Наконец, они остановились перед массивной дверью с потускневшей табличкой: «Проф. Черниговский В.А. Кабинет исследований особых материалов». Елена огляделась, убедившись, что коридор пуст, затем достала из кармана не только старый, потёртый ключ, но и небольшое электронное устройство, которое она на мгновение приложила к едва заметной панели рядом с замком. Раздался тихий щелчок.


– Старая механика и немного современных хитростей, – усмехнулась она, с некоторым усилием проворачивая ключ в замке. – Не всё здесь так просто, как кажется Крутову.

Кабинет выглядел так, словно его покинули много лет назад в спешке. Стопки книг и папок на полках, схемы, приколотые к пробковой доске, старый кульман с незаконченным чертежом. В воздухе витал слабый, едва уловимый запах озона и чего-то ещё, неуловимо знакомого Артёму – возможно, это был тот самый чёрный песок, или его компоненты.

– Здесь отец проводил большую часть времени, – тихо сказала Елена, обводя комнату взглядом, в котором Артём на мгновение увидел не только одержимость, но и глубокую, почти детскую тоску. – Он верил, что монацит – не просто минерал. Он называл его «эхом первозданного творения», способным резонировать с… тонкими полями. Крутов и его люди считают это мистикой. Они забрали официальные отчёты, но самое интересное, его личные гипотезы, черновые расчёты… они здесь.

Елена подошла к большому металлическому шкафу, начала перебирать папки, что-то ища. Она говорила о резонансных частотах, о возможности «сворачивать» локальное пространство-время, о «Северном мосте» как о гигантском усилителе этих эффектов, но Артём слушал её вполуха. Его внимание, подстёгиваемое даром, который сейчас зудел под кожей нестерпимым предчувствием, было приковано к нижнему, запертому ящику массивного дубового стола профессора. Что-то там отчаянно «фонило» тревогой и старой болью.

Пока Елена, увлекшись, раскладывала на столе какие-то схемы, Артём незаметно подошёл к столу. Он потянул за ручку запертого ящика – закрыто. Но его пальцы, словно сами по себе, нащупали крошечную, почти невидимую кнопку сбоку. Щелчок – и ящик подался вперёд. Внутри, среди старых фотографий её отца – молодого, улыбающегося, полного энергии – и каких-то личных мелочей, он увидел толстую, потрёпанную тетрадь в твёрдом кожаном переплёте. Это был, очевидно, личный дневник профессора Черниговского.

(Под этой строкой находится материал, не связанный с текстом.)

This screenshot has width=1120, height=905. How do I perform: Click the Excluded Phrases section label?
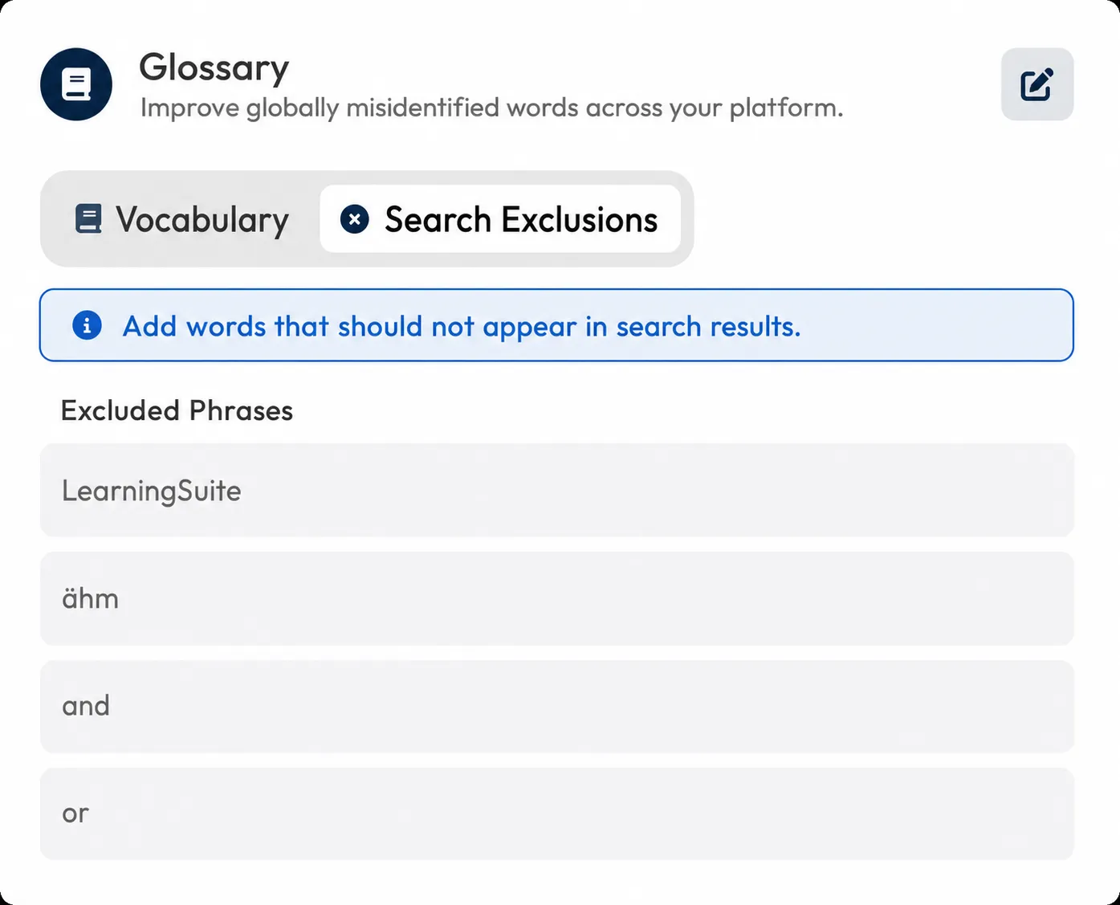tap(177, 410)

Руки Артёма слегка дрожали, когда он взял его и осторожно открыл. Большинство страниц были исписаны убористым, но чётким почерком профессора – формулы, наброски схем реактора, сложные технические расчёты, размышления о природе времени и энергии. Но на нескольких страницах, ближе к концу, Артём заметил строки, написанные совершенно иначе – это был сложный, витиеватый шифр, состоящий из математических символов, астрономических знаков и каких-то одному ему известных сокращений. Он бы ничего не понял, если бы не аккуратные пометки карандашом на полях, сделанные явно женской рукой – рукой Елены. Она, очевидно, потратила немало времени, пытаясь расшифровать эти послания из прошлого.

Дрожащим пальцем Артём провёл по её пометкам. Отдельные слова и фразы, вырванные из контекста шифра, складывались в пугающую картину: «…давление со стороны кураторов проекта… настойчивые требования ‘упростить’ и ‘ускорить’… отказ от ‘корректировки’ исследований в угоду безопасности… прямые угрозы… ‘Северный Мост’ как главная цель… опасения за семью… ‘несчастный случай’ как вероятный исход… подстроен… фамилия начинается на ‘Кру…’ или близкая к этому…»

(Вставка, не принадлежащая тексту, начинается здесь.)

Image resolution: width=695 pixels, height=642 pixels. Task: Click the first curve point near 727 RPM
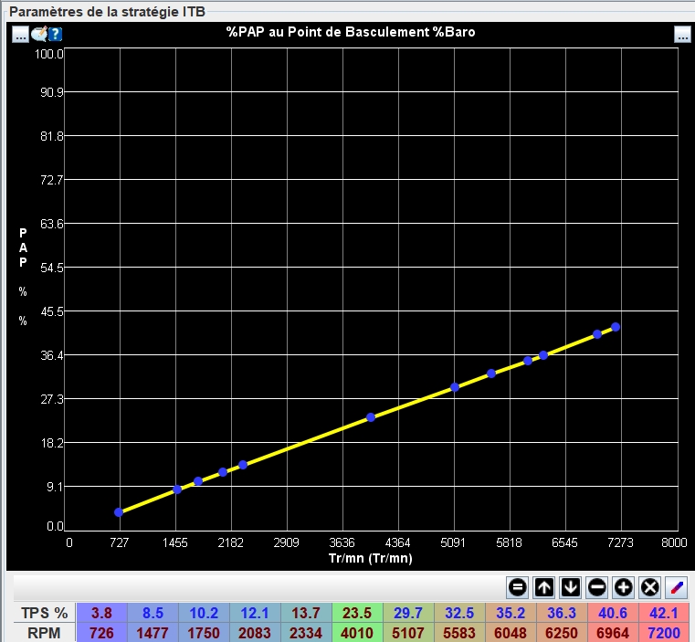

Сердце Артёма пропустило удар, а затем заколотилось с бешеной силой. Он понял, что наткнулся на страшную, выстраданную тайну, которую Елена, возможно, пыталась разгадать годами, собирая по крупицам правду о гибели своего отца. Это было не просто предположение – это было почти прямое обвинение.

Он поднял глаза. Елена стояла у шкафа спиной к нему, но, словно почувствовав его взгляд или изменившуюся атмосферу в комнате, медленно обернулась. Она увидела дневник в его руках, его побелевшее лицо. На мгновение её собственное лицо превратилось в непроницаемую маску.

– Что это? – её голос был тихим, но в нём звенела сталь. Она сделала шаг к нему.


Артём просто протянул ей дневник.


Елена взяла её, бросила быстрый взгляд на документы, которые, очевидно, видела не впервые. Её губы сжались в тонкую, бескровную линию. На мгновение её лицо, всегда такое собранное и решительное, словно подёрнулось тенью невыносимой боли.


– Мой отец не просто погиб, Артём, – сказала она наконец, и её голос, обычно такой контролируемый, отчётливо дрогнул от подавляемой ярости и застарелого горя. Она отвернулась, подошла к окну, за которым виднелись массивные купола реакторных блоков «Анатолии». Её плечи чуть подрагивали. Артём заметил, как её рука, лежащая на пыльном подоконнике, непроизвольно сжалась в кулак так, что побелели костяшки, а потом бессильно разжалась. Когда она снова заговорила, её голос, хоть и обрёл прежнюю стальную твёрдость, на мгновение предательски дрогнул на слове «отец», словно произнося его, она вновь переживала всю глубину утраты.


– Его убрали. Те, кто испугался его открытий. Те, кто хотел использовать их в своих грязных играх. Те, кто сейчас сидит в кресле вроде Крутова.


Елена резко обернулась. В её глазах больше не было слёз – только холодная, тёмная решимость, но Артём успел заметить эту мимолётную, болезненную уязвимость, прежде чем она снова спрятала её за привычной маской воительницы. Татуировка-мандала на её плече, мелькнувшая из-под ворота комбинезона, казалась ему теперь не просто узором, а символом её клятвы, начертанной на крови и незаживающей ране.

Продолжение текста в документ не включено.